The Cardiopulmonary Vicious Cycle; A Novel Paradigm for Understanding Cardiac Decompensation

Background: Dyspnea is the cardinal symptom of heart failure (HF) and the main limit during exercise. The underlying mechanisms are not well-known. We hypothesize that an increase in the inspiratory effort decreases the transvascular pressure, especially at the venous side of the pulmonary system, leading to an increase in the post-capillary resistance to flow. Consequently, an increase in the respiratory effort is associated with an increase in the pulmonary capillary wedge pressure (PCWP) and a decrease in lung compliance. Thus, there is a cardiopulmonary vicious cycle, whereby an increase in the respiratory effort increases the loads of both ventricles and decreases lung functions, leading to progressive cardiopulmonary deterioration.

Methods: We investigated the cardiopulmonary interactions by simultaneously measuring hemodynamic and respiratory indices in patients undergoing right heart catheterization (n=40) for the diagnosis of dyspnea. The PCWP was decomposed into cardiac and respiratory waves. The respiratory effort (P_RESP) was defined as the respiratory wave amplitude that modulates the PCWP.

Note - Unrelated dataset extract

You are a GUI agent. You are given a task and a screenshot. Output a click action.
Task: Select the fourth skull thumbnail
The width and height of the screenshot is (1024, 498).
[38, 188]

Results: In all patients (HF, lung, Mix, normal), both PCWP and pulmonary artery pressure (PAP) rose with P_RESP, by 0.84±0.04 mmHg and 1.23±0.11 mmHg for every 1 mmHg of P_RESP, respectively. Changes in respiratory pattern and P_RESP had immediate (t =1.72±0.36[sec]) effects on PCWP and a tight linear correlation was found between P_RESP and the minimum end-expiratory PCWP in all the patients (slope of 0.42±0.16).

Conclusions: An increase in the respiratory effort is not just a hallmark of cardiac decompensation. The respiratory effort plays a pivotal role in the vicious cardiopulmonary cycle.